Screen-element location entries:
===

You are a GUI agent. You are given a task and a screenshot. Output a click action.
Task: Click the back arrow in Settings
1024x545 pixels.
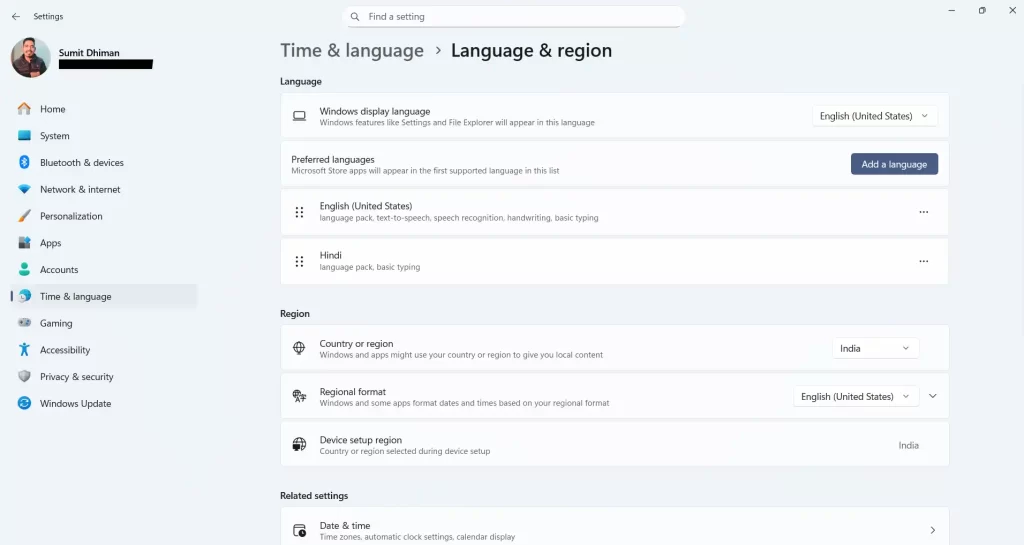coord(15,17)
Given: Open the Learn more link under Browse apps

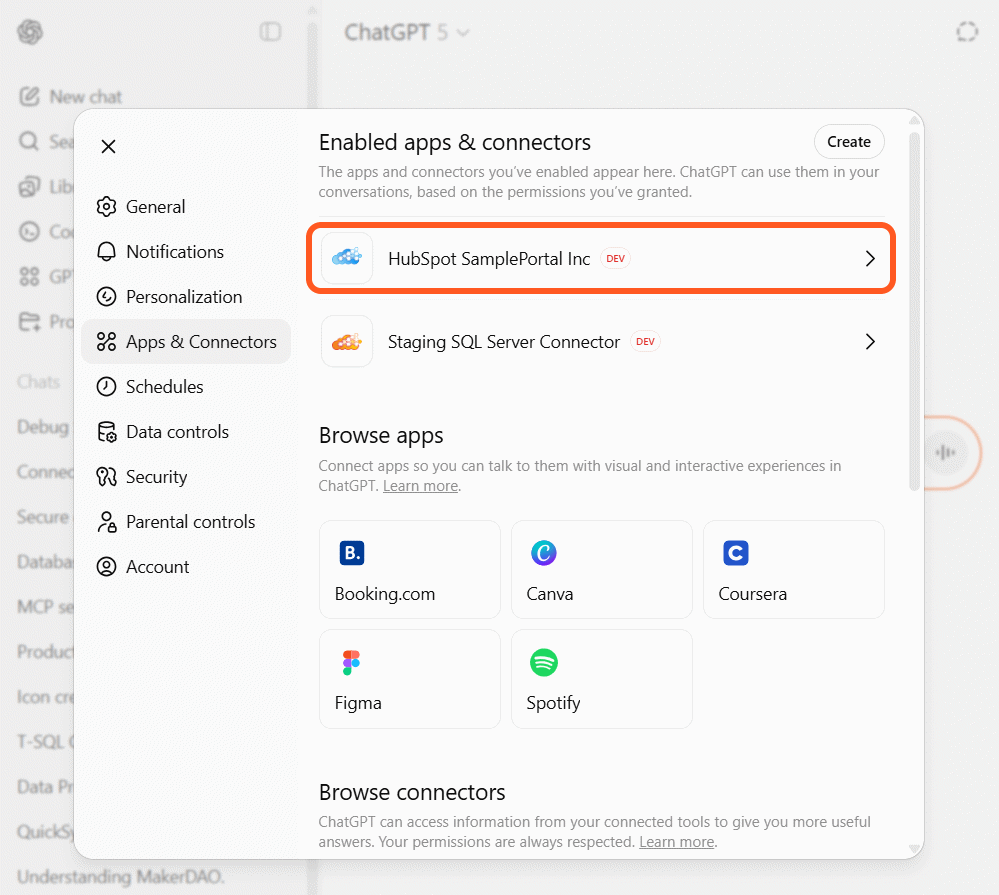Looking at the screenshot, I should coord(420,485).
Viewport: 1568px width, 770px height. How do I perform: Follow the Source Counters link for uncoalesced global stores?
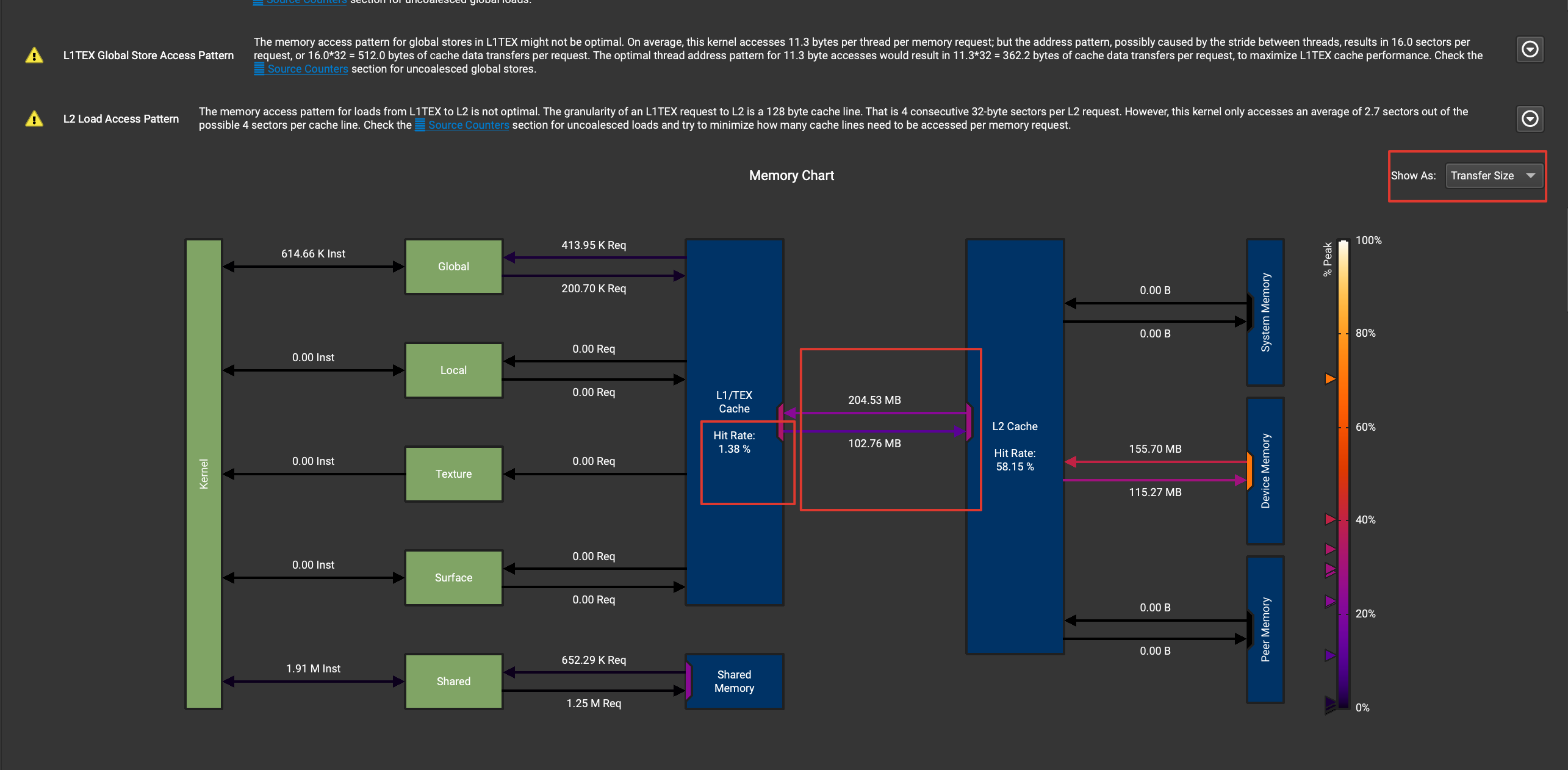pos(307,68)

===

Prompt ->
Please edit the entries above by replacing "link" with "hyperlink" everywhere it appears, keeping everything else unchanged, and leave out the pictures.

Answer to the exercise ->
You are a GUI agent. You are given a task and a screenshot. Output a click action.
Task: Click the back arrow in Settings
1024x545 pixels.
coord(15,17)
Given: Open the Learn more hyperlink under Browse apps

Looking at the screenshot, I should coord(420,485).
Viewport: 1568px width, 770px height. How do I perform: Follow the Source Counters hyperlink for uncoalesced global stores?
pos(307,68)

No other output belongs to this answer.